The exhibition features nearly 100 historical and contemporary works, with the largest number of pieces in the “Time” room that has as its centerpiece donated photographs of Harold Edgerton. This collection of images dates from the 1940s through the 1960s and includes both black and white and color.
Edgerton was born in the U.S. and taught at Massachusetts Institute of Technology. He considered himself a scientist rather an artist and is credited with the invention of the stroboscope. His work captures images of motion that the human eye can’t see. My favourite is a photograph of a girl jumping rope. The rope creates strobe-like lines that follow her bouncing body from one side of the image to the other.
Edgerton’s work is displayed near photographs by Eadweard Muybridge, all dated 1887, and by Charles Gagnon, dating from the 1960s through the 1970s.

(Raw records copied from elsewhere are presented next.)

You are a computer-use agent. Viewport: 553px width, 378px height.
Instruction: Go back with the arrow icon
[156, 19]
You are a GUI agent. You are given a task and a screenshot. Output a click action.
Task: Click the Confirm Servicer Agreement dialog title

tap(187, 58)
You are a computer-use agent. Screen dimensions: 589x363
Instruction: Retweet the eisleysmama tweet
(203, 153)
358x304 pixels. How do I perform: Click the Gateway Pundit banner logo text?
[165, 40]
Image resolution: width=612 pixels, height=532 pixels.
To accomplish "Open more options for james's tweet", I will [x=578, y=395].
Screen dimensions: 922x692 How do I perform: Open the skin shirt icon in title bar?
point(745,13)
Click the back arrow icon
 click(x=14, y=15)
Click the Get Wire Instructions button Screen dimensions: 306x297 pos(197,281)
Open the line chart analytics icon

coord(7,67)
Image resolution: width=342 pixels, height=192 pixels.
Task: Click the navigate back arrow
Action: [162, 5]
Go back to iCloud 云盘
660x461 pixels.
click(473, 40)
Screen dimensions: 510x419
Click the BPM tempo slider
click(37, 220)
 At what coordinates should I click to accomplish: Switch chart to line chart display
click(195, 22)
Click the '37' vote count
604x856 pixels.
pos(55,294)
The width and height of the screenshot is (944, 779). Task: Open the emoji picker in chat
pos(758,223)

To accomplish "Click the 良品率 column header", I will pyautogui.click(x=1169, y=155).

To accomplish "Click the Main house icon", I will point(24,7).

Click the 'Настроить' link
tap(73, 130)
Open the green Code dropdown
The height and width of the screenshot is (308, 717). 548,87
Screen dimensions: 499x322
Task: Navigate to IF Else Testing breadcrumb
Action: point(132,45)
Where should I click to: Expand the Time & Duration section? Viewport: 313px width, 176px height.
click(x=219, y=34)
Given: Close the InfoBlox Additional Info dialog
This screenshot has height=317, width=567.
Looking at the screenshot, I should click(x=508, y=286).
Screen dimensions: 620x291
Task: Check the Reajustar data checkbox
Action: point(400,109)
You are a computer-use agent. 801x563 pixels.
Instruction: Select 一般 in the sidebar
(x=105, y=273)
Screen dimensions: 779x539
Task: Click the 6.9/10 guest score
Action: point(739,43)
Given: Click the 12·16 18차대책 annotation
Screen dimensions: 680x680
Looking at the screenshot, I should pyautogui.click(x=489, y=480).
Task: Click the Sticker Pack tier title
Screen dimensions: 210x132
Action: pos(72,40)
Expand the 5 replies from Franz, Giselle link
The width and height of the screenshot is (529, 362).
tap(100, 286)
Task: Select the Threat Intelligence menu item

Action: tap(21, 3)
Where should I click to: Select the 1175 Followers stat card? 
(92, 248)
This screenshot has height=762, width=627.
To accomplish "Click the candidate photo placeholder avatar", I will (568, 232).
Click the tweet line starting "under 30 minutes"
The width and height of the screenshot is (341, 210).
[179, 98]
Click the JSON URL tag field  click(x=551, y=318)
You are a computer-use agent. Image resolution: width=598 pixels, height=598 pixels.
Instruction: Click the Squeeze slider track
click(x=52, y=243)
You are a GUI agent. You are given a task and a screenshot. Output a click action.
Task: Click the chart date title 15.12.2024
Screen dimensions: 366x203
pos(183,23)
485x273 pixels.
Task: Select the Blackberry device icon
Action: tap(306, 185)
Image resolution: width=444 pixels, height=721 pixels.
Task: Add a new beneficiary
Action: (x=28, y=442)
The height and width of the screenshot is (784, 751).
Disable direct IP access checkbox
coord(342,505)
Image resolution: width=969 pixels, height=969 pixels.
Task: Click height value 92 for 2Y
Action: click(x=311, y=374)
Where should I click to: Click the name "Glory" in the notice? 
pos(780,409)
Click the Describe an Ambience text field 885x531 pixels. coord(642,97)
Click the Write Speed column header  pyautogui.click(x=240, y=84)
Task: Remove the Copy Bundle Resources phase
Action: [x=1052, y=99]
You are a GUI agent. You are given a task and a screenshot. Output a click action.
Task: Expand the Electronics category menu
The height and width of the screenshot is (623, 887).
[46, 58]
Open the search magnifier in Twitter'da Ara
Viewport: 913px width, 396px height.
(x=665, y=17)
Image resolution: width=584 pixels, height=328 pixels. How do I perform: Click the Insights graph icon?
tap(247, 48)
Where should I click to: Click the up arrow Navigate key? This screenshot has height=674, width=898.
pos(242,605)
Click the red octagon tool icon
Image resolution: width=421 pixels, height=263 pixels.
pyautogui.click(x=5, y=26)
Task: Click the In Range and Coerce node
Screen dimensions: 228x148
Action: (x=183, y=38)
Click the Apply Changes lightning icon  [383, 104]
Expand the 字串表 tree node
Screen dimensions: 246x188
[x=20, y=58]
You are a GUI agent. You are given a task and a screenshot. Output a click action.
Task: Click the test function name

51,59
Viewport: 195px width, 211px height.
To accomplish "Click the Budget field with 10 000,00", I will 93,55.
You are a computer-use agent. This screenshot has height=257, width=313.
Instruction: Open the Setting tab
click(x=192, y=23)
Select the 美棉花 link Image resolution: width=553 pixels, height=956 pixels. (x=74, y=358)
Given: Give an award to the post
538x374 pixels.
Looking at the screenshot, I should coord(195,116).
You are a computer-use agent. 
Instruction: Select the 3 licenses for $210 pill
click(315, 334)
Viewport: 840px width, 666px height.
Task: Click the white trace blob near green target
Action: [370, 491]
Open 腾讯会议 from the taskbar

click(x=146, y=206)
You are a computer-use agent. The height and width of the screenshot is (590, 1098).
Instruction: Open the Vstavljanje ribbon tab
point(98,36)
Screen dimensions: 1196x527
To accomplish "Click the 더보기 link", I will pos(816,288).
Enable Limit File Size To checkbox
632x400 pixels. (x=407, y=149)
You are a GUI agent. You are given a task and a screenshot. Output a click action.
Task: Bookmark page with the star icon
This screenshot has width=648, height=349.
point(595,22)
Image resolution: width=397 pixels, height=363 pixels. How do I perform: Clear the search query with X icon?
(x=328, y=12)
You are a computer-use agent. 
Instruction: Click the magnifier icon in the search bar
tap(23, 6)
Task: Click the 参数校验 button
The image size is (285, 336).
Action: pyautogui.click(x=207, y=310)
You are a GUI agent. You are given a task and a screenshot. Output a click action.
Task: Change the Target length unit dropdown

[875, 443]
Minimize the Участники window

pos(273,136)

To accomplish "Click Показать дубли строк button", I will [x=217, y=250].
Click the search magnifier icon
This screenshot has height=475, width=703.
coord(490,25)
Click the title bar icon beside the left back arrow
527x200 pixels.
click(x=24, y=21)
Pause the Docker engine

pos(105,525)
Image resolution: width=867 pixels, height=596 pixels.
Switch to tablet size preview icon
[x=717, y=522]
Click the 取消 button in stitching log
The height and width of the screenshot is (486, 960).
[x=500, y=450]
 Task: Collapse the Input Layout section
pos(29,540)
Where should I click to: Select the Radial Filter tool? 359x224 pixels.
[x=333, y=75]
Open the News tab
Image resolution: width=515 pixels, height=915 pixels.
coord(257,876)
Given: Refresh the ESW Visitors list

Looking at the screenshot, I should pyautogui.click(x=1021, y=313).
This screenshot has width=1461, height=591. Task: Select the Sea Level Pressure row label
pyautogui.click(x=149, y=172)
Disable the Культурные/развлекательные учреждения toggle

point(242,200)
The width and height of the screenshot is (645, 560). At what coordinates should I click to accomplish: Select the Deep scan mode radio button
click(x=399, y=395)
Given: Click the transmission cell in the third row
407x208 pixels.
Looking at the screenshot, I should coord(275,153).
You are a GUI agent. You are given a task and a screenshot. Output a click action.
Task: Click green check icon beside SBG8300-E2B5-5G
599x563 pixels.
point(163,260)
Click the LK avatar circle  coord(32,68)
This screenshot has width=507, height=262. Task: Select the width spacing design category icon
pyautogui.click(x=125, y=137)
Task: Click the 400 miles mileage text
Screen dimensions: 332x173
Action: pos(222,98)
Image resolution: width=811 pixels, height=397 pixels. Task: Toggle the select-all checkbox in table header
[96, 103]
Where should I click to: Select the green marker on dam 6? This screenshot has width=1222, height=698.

Muybridge, an Englishman, is well known for his step motion photography of animals and humans, the precursor of paintings like Marcel Duchamp’s painting, “Nude Descending a Staircase, No. 2”
Gagnon, a Quebec artist, catches touching and delicate moments of everyday life, such as a man passing blurred in front of an empty canvas in a studio, and two men, seen in profile as they waiting at a stoplight in their cars. These sensual black and white photographs are reminiscent of earlier French photographers Robert Doisneau and Edouard Boubat.
Another gem is a large work by Canadian artist Monique Fouquet, “Untitled #90. Fouquet’s lush graphite and charcoal drawing explores mapping somewhat like the graphite drawings of Los Carpinteros but from a feminine perspective and depicting a dreamlike world.
In scanning any collection of acquisitions or any exhibition, for that matter, it is important to look at artist representation. Out of a total of twenty artists in “Out of Sight” nearly all of them appear to be of European ancestry. Seven of the twenty are women. Fifteen of the twenty are Canadian (or living in Canada), and sixteen are living artists.
The show is on view until September 1.